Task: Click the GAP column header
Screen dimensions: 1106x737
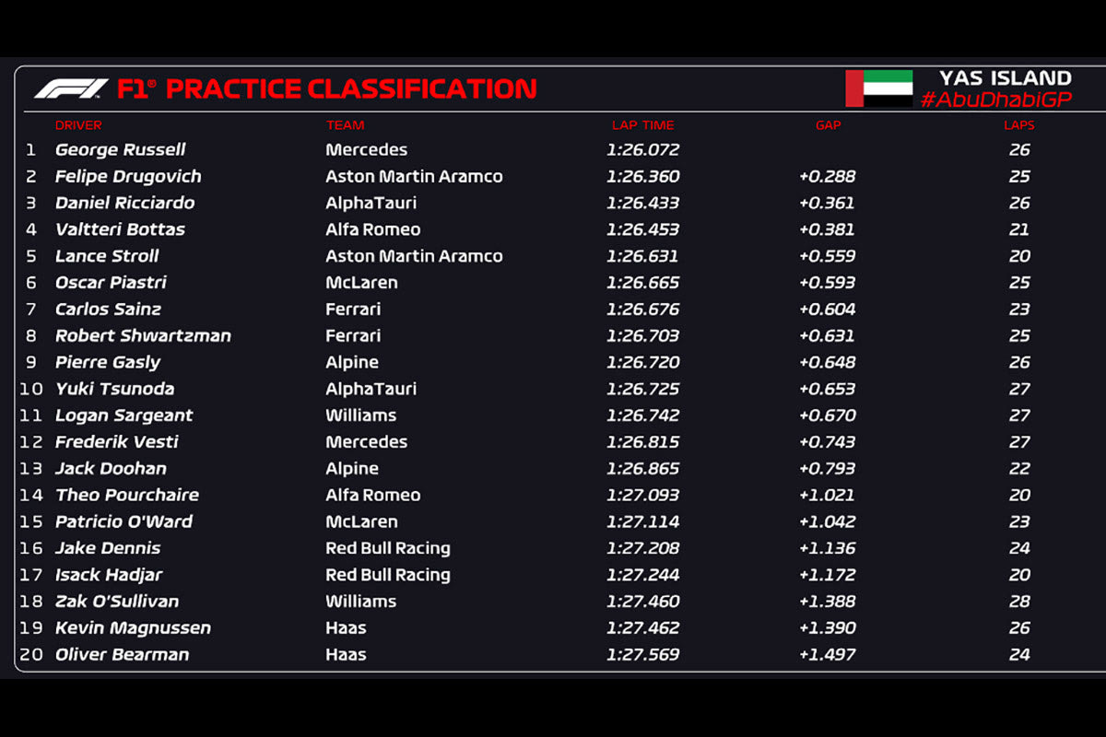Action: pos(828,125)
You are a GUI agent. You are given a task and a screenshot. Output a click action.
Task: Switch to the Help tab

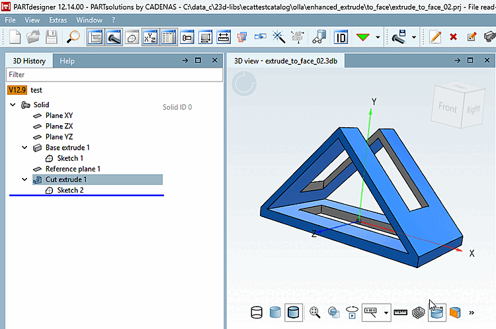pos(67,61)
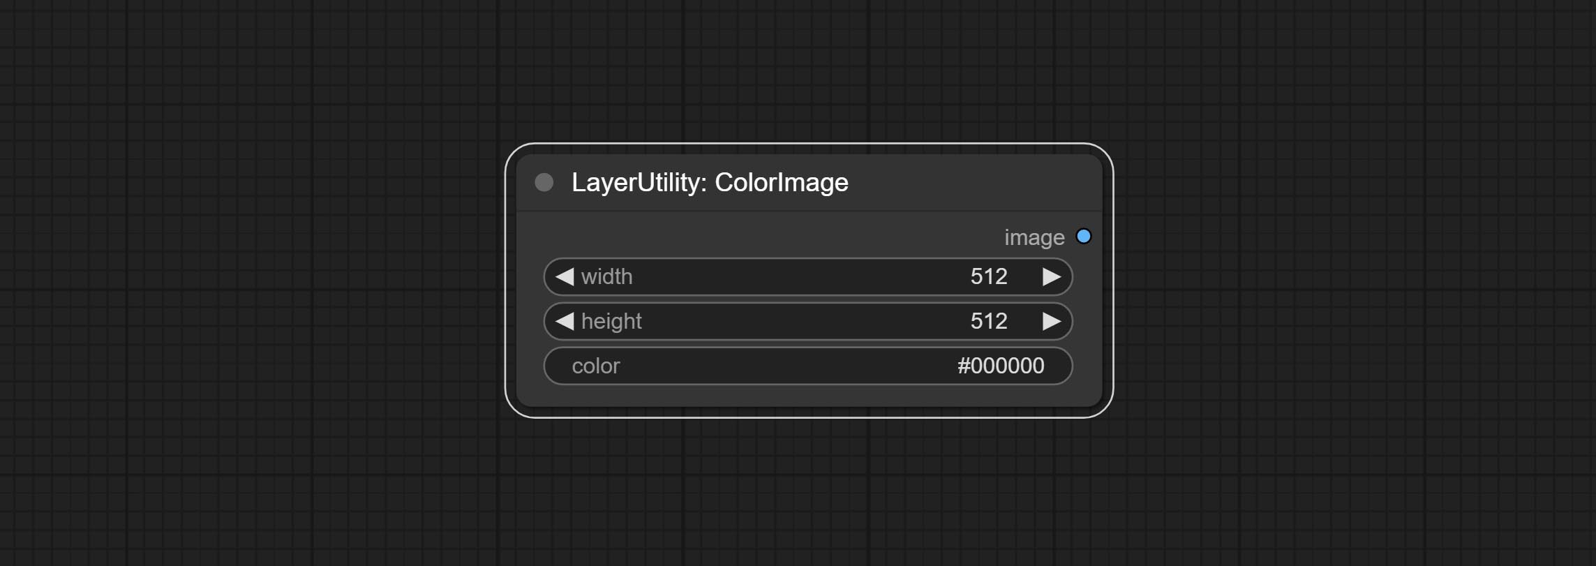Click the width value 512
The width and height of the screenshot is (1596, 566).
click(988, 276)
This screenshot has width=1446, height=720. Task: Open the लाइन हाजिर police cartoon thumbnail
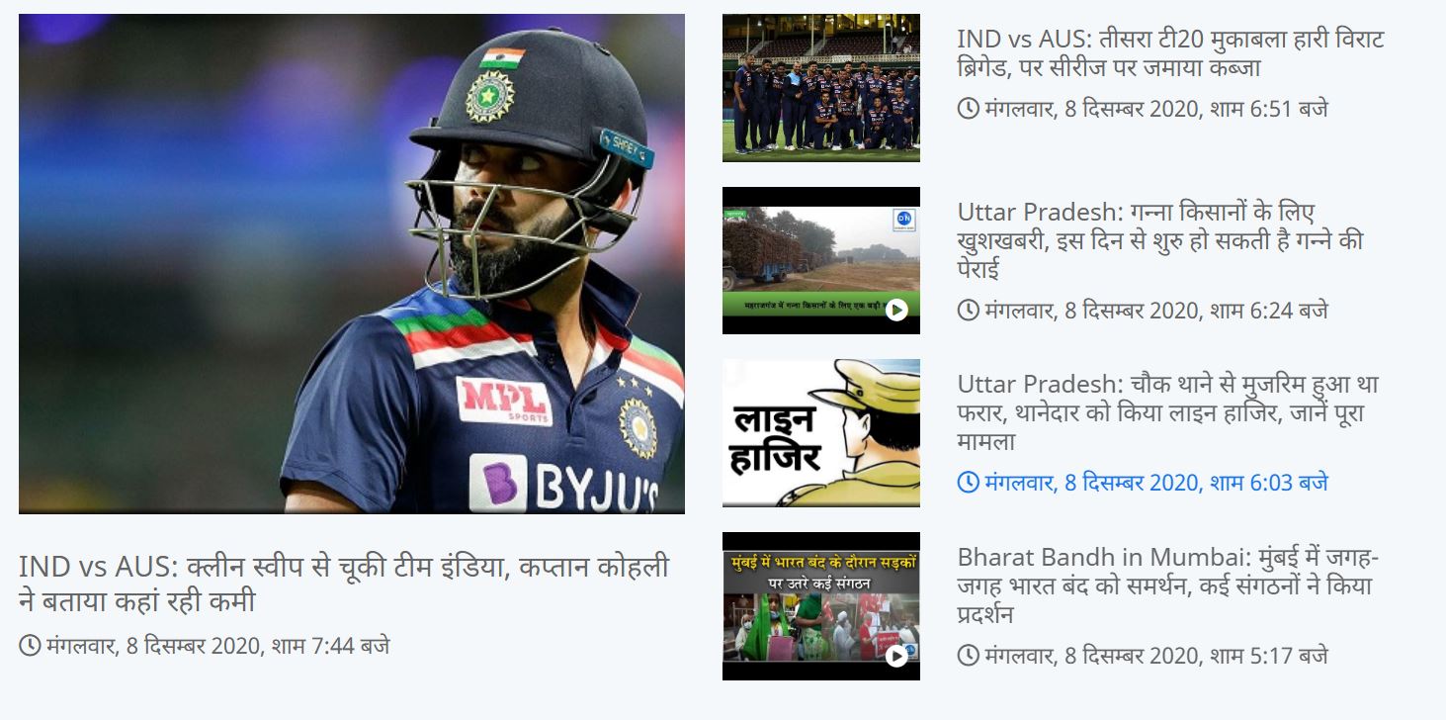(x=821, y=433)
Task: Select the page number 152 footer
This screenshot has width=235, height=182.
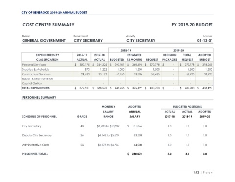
-*-
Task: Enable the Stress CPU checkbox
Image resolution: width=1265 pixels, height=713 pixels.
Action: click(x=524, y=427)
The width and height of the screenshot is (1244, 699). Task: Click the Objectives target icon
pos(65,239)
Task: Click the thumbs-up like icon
-*-
=== WORK ITEM ===
Quote the data above exactly from the line with "Task: Click the GAP column header" to the line with "This screenshot has width=235, height=182.", both ends counted, and nothing else. Pictures don't go in.

=== WRITTEN RESPONSE ===
Task: Click the GAP column header
Screen dimensions: 1106x737
Action: pos(828,125)
You are a GUI agent. You are given a task and a screenshot. Output a click action.
Task: Switch to the Help tab

pos(67,61)
Click the width value 512
The width and height of the screenshot is (1596, 566).
click(988, 276)
This screenshot has width=1446, height=720. Task: Open the लाइन हाजिर police cartoon thumbnail
(x=821, y=433)
Task: Select the page number 152 footer
This screenshot has width=235, height=182.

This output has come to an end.